Start of Dataset excerpts

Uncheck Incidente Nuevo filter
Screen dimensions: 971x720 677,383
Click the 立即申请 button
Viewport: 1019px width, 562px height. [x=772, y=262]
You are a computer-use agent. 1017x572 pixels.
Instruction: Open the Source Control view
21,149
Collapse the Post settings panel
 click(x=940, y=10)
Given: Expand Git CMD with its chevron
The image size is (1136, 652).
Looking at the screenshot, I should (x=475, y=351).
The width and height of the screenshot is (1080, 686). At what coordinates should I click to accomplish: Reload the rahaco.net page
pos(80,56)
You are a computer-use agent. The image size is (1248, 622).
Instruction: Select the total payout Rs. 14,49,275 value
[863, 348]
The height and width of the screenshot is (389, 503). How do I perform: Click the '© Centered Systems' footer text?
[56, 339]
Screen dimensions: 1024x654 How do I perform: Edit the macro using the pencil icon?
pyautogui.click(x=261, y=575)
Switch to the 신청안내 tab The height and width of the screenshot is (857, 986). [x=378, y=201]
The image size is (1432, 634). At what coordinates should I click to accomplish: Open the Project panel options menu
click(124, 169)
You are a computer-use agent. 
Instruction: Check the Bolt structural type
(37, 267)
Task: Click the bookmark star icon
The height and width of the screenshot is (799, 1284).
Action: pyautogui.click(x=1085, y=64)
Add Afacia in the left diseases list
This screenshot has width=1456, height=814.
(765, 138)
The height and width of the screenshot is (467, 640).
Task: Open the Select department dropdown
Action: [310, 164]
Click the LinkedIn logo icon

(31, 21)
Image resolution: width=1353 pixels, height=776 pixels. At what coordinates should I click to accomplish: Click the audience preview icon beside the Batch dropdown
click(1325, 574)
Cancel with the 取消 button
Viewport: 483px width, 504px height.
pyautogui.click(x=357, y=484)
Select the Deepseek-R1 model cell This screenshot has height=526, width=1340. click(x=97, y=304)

End of Dataset excerpts

# Task details:
Show the lines where the word "computer" appears in the entries.

# Written reply:
You are a computer-use agent. 1017x572 pixels.
You are a computer-use agent. The image size is (1248, 622).
You are a computer-use agent. 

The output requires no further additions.